Indymedia est une forme de médiactivisme, qui constitue la seconde thématique de la conférence. Nous encourageons des présentations qui reviennent sur des exemples de médiactivisme, utilisant des outils en et hors ligne. Les expériences d’activistes peuvent nourrir les discussions entre chercheurs pour aller plus loin que sur la séparation habituelle, mais pas forcément anti-dichotomique, entre médias expressivistes (ie participation citoyenne) et contre-hégémoniques (ie discours et formes opposés à ce qui est traditionnel). Nous encourageons chaleureusement les témoignages et présentations d’activistes sur des projets en cours ou futurs.
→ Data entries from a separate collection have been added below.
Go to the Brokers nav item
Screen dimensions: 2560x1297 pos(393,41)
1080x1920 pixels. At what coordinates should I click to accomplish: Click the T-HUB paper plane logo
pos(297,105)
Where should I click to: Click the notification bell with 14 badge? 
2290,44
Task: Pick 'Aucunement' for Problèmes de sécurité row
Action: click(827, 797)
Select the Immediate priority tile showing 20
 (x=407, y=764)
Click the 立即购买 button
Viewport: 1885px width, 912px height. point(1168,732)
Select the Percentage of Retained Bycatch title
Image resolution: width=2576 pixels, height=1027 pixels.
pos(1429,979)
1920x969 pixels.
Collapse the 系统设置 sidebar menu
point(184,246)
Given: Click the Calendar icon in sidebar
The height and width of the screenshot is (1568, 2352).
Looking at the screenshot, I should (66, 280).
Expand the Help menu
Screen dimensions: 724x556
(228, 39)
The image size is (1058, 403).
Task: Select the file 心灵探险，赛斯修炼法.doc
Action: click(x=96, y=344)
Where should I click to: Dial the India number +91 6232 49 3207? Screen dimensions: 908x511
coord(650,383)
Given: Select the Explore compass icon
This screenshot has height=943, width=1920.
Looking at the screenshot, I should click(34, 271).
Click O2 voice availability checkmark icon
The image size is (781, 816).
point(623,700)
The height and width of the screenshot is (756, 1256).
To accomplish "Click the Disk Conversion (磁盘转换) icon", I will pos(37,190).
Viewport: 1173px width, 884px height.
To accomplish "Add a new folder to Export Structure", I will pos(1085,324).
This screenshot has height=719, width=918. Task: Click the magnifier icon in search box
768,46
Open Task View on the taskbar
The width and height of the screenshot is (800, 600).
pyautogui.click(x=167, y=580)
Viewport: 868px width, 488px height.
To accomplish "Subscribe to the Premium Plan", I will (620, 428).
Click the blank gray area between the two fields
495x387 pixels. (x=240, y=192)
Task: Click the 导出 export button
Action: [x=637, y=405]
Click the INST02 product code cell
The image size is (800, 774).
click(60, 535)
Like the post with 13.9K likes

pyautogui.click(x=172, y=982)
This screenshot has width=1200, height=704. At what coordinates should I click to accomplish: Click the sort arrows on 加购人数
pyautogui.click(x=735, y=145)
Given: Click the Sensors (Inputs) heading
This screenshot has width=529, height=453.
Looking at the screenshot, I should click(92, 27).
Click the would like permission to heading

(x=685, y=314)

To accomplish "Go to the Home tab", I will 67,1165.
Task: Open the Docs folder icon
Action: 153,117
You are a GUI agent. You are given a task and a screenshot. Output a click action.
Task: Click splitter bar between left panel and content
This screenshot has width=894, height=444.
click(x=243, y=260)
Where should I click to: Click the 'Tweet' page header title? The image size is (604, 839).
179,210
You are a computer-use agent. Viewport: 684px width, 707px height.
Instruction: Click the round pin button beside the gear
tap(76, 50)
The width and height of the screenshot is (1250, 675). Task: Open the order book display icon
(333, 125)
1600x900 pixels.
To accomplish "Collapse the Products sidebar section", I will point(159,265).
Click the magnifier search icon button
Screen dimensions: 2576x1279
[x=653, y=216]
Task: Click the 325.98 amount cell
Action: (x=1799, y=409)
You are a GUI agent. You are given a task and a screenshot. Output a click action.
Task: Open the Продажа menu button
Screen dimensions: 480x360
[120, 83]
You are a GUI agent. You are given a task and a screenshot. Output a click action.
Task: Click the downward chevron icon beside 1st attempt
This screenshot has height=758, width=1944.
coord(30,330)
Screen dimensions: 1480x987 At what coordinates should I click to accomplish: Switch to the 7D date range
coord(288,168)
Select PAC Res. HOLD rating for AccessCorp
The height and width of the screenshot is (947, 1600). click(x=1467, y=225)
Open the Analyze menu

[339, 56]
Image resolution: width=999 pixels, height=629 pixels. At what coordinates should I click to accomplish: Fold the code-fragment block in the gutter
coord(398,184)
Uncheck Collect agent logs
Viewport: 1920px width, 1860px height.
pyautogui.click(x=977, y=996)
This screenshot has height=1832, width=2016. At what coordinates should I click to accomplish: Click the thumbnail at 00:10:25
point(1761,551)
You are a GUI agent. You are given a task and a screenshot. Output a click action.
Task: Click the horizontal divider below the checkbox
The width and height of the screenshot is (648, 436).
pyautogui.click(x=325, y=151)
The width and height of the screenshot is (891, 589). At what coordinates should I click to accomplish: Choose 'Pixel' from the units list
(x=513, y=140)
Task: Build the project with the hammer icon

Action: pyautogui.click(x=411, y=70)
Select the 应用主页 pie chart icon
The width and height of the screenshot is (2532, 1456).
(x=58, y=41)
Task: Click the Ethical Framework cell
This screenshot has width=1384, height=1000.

En tant que forme particulière d’activisme, nous posons également la question concernant le scholactivisme (acactivisme), qui est la troisième thématique de la conférence. En tant que chercheur/académique, comment pouvons-nous nous impliquer dans une forme d’activisme ? Dans quelle mesure pouvons-nous collaborer avec les médias traditionnels et alternatifs ? Comment pouvons-nous exprimer notre solidarité par rapport aux mouvements sociaux progressistes et, plus important encore, s’inspirer d’eux et intégrer notre travail dans leurs campagnes ? Pouvons-nous prendre part à ce “contre-pouvoir” ? Nous demandons spécifiquement des expériences de terrain, qui proposent des nourrissant la approches novatrices au travail de recherche et qui remettent en question des pratiques les réflexions méthodologiques assumées. Le but de la conférence est de faire le lien entre médiactivisme et scholactivisme/acactivisme. Comment est-il possible de stimuler la coopération entre académiques/chercheurs et les acteurs de terrain des médias alternatifs ? Comment pouvons-nous justifier l’engagement sociétal des chercheurs/académiques et désactiver la croyance selon laquelle les chercheurs (et les journalistes professionnels) sont supposés avoir un point de vue “neutre” ?

 

Prenant comme exemples le Printemps Arabe, Occupy Wall Street ou les Indignés, les mouvements anti-TTIP/CETA, ou les plus récentes marches pour le climat, ainsi que l’influence qu’ont Facebook et Twitter sur ces mouvements, il semble que les médias sociaux soient au coeur des stratégies communicationnelles contre-hégémoniques contemporaines, ce qui peut être considéré comme un “activisme des médias sociaux”. Ceci constitue la quatrième thématique de la conférence. A cet égard, les médias sociaux ne sont pas toujours utilisés par les mêmes catégories d’activistes. Les trolls politiques d’extrême droite semblent avoir trouvé en ligne l’endroit idéal pour intimider les politiciens professionnels et pour configurer l’agenda politique vers plus d’intolérance et de haine. Est-ce que les médias sociaux nous aident réellement à organiser les mouvements sociaux et à efficacement changer les déséquilibres de pouvoir politique ? Est-ce que l’économie politique des médias sociaux est discutée et critiquée lors de leur utilisation ? Pour ces discussions cruciales, les acteurs de terrain des médias et les académiques peuvent échanger leurs expériences et leurs savoirs à propos des effets des médias sociaux, de leurs interfaces ainsi que de leur fonctionnement essentiellement basé sur des algorithmes, dans l’espoir de gagner en connaissance sur comment utiliser ou se distancer de ces services numériques. Enfin, la communication en ligne est au coeur des recherches des jeunes chercheurs et des discussions entre académiques. Y a-t-il encore une place pour l’activisme hors ligne et les médias hors ligne ? Comment est-il possible de développer un média alternatif sans les réseaux sociaux, internet ou les technologies digitales ? Est-ce que les discussions en face à face et les presque démodés flyers sont-ils encore utiles ? Des propositions sur cet aspect hors ligne du médiactivisme sont les bienvenues.